Tal como no ano anterior, em 2021 consegui ler cem livros completos. Dos mais diversos géneros, mas bastante centrados na literatura portuguesa de ficção do século XX - para tentar dar corpo a um projecto que gostaria de ver materializado em ensaio literário. Não custa tentar, veremos no que dá.
Também à semelhança do que já sucedera em 2020, dediquei mais tempo à leitura do que ao cinema, contrariando um hábito há muito enraizado. Nos dias que correm, os filmes interessam-me bastante menos. Porque já vi grande parte do que gostaria de ver - incluindo a esmagadora maioria dos clássicos da Sétima Arte. E também porque nada me atrai hoje na chamada "indústria cinematográfica", precisamente a que domina os circuitos de exibição e comercialização.
Como acontece com vários dos meus leitores, julgo, vi muito mais séries do que filmes. Não apenas nos canais por cabo mas numa das principais plataformas dedicadas ao género, a Netflix, de que sou assinante periódico. Mas também aqui é necessário peneirar bastante: a maioria da oferta não me agrada.

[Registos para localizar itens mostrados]
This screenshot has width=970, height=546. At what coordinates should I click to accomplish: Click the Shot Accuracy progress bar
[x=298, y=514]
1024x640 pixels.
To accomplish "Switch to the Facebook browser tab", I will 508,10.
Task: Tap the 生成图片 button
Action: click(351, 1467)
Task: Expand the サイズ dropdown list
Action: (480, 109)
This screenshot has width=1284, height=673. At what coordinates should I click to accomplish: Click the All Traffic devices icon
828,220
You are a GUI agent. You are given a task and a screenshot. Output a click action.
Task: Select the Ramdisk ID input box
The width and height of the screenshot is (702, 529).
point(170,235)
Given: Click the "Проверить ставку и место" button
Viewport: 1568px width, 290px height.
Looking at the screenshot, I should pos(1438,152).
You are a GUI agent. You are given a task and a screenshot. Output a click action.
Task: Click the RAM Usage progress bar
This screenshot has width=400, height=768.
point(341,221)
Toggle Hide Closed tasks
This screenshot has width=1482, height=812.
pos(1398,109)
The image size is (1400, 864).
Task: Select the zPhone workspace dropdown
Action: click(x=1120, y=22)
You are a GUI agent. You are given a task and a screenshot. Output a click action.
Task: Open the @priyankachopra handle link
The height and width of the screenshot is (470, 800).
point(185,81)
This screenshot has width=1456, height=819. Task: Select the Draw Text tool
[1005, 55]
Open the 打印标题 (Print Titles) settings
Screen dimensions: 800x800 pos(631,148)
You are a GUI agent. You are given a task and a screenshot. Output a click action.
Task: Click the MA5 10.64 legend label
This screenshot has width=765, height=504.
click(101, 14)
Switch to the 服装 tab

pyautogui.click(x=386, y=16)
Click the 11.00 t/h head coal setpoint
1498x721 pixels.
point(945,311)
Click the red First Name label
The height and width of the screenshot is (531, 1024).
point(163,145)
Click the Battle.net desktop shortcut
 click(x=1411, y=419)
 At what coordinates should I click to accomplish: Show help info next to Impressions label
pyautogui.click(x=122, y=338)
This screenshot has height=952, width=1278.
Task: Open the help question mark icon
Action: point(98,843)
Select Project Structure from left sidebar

## O que se pede
Transcreva, por favor, na íntegra e sem qualquer alteração o texto sobre leituras, filmes e séries. As entradas constituem material à parte.

## Resposta ao exercício
Tal como no ano anterior, em 2021 consegui ler cem livros completos. Dos mais diversos géneros, mas bastante centrados na literatura portuguesa de ficção do século XX - para tentar dar corpo a um projecto que gostaria de ver materializado em ensaio literário. Não custa tentar, veremos no que dá.
Também à semelhança do que já sucedera em 2020, dediquei mais tempo à leitura do que ao cinema, contrariando um hábito há muito enraizado. Nos dias que correm, os filmes interessam-me bastante menos. Porque já vi grande parte do que gostaria de ver - incluindo a esmagadora maioria dos clássicos da Sétima Arte. E também porque nada me atrai hoje na chamada "indústria cinematográfica", precisamente a que domina os circuitos de exibição e comercialização.
Como acontece com vários dos meus leitores, julgo, vi muito mais séries do que filmes. Não apenas nos canais por cabo mas numa das principais plataformas dedicadas ao género, a Netflix, de que sou assinante periódico. Mas também aqui é necessário peneirar bastante: a maioria da oferta não me agrada.